- **TEXTBLOCK**:
+++

Curiosity killed the… microbes?

Gestein auf dem Mars, NASA

Tantalos hätte seine helle Freude an dieser Meldung: Da hat man auf dem Mars Regionen entdeckt, die eventuell Spuren von Leben beherbergen könnten – und dann darf der Rover Curiosity nicht mal in deren Nähe.

Die Rede ist von den sogenannten Recurring Slope Lineae (RSL), zu Deutsch etwa “wiederkehrende Hanglinien”, die man seit ca. 5 Jahren auf dem Mars beobachtet. Das sind, wie der Name schon andeutet, dunkle Streifen an steilen Hängen auf dem Mars, welche periodisch verblassen und dann wiederkehren; zum Teil Hunderte von Metern lang und immerhin einige Meter breit. Die meisten dieser RSL wurden im Valles Marineris entdeckt. Insgesamt zählte man marsweit allerdings schon über 450. Die Forscher vermuten unter anderem, dass es sich dabei um Wasser handelt, welches bei Wärme taut und die Hänge hinab sickert, um bei Kälte wieder zu gefrieren. Es kommt eventuell aber auch Wasserdampf aus der Atmosphäre als Ursache für das Phänomen in Frage.

Sei es, dass man frühere Wasservorkommen nachweisen kann, sei es, dass sie aktuell noch vorhanden sind: Wasser in sämtlichen Aggregatzuständen ist bekanntlich ein entscheidendes Kriterium bei der Suche nach Leben oder dessen Überresten auf anderen Himmelskörpern. Alles prima, könnte man also denken. Wo ist denn bitte das Problem? Hier ein vielversprechendes Gebiet, dort ein Rover, der es analysieren könnte. Da kann man doch gleich mal graben gehen!

+++

- **ANGEZEIGTE DATEN**:

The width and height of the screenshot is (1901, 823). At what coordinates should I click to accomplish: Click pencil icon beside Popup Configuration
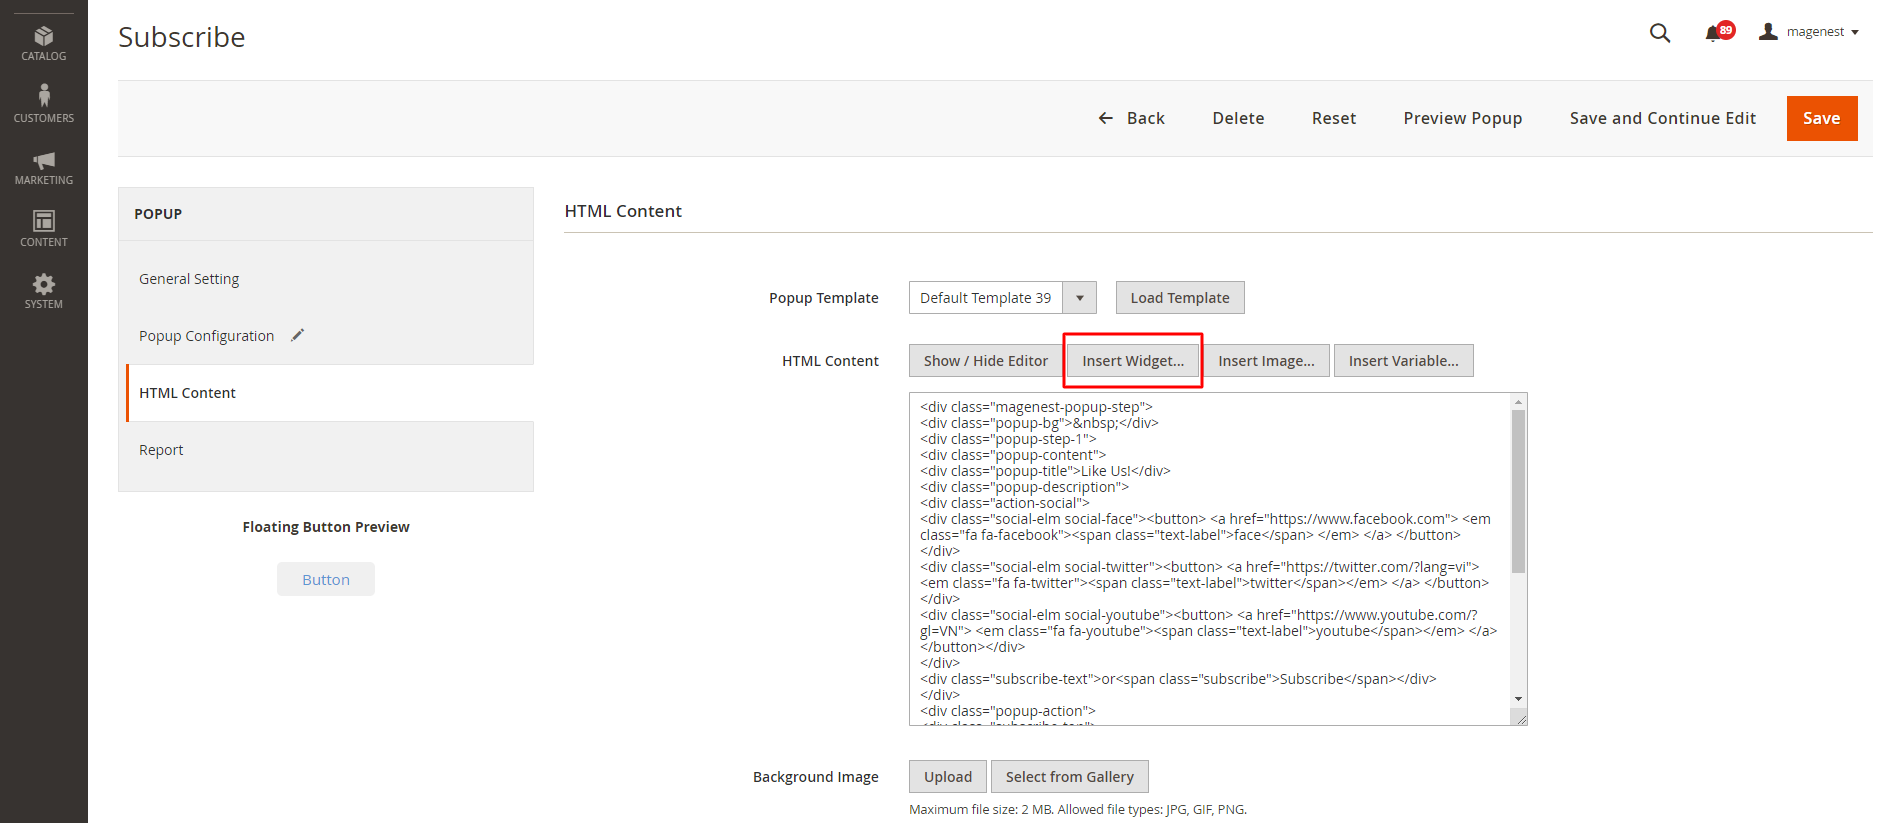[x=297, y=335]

+++

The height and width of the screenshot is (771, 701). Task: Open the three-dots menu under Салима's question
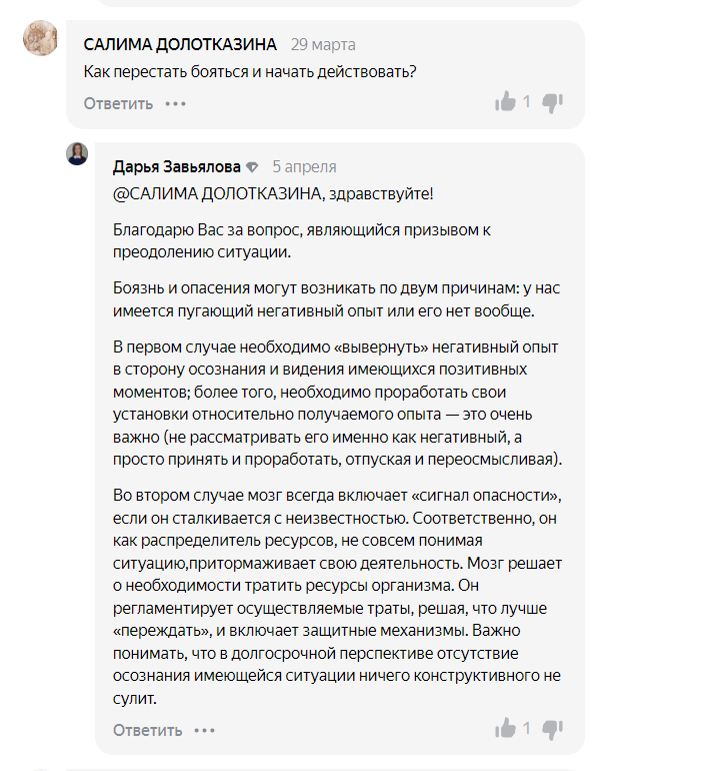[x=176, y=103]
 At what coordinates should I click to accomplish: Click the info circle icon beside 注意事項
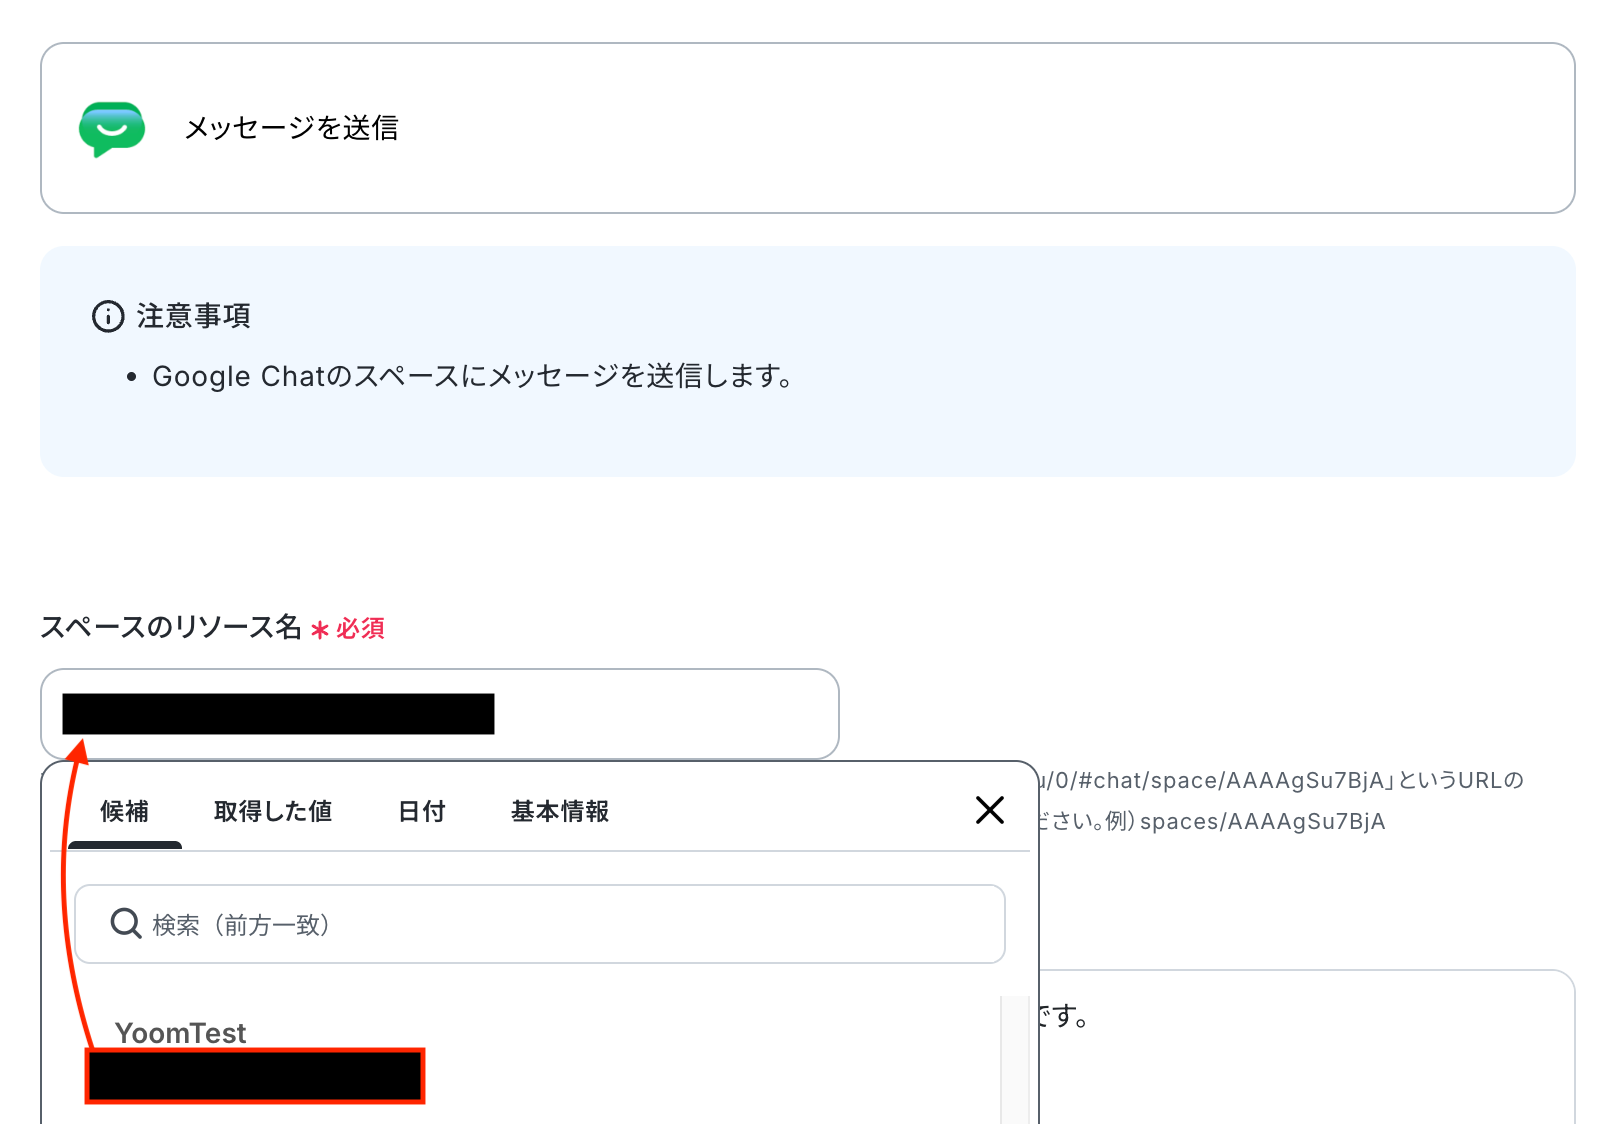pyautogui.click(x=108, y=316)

+++

- **KURZAUFGABE 1**: Wie viele RSL wurden laut dem Textblock auf dem gesamten Mars bereits gezählt?
- **KURZAUFGABE 2**: Gib den Abschnitt des Textblocks zwischen „Sei es, dass man“ und „mal graben gehen!“, beide eingeschlossen, erneut wieder und tausche dabei „Rover“ gegen „Roboter“ aus.

- **VOLLSTÄNDIGE ANTWORT 1**: Über 450.

- **VOLLSTÄNDIGE ANTWORT 2**:
Sei es, dass man frühere Wasservorkommen nachweisen kann, sei es, dass sie aktuell noch vorhanden sind: Wasser in sämtlichen Aggregatzuständen ist bekanntlich ein entscheidendes Kriterium bei der Suche nach Leben oder dessen Überresten auf anderen Himmelskörpern. Alles prima, könnte man also denken. Wo ist denn bitte das Problem? Hier ein vielversprechendes Gebiet, dort ein Roboter, der es analysieren könnte. Da kann man doch gleich mal graben gehen!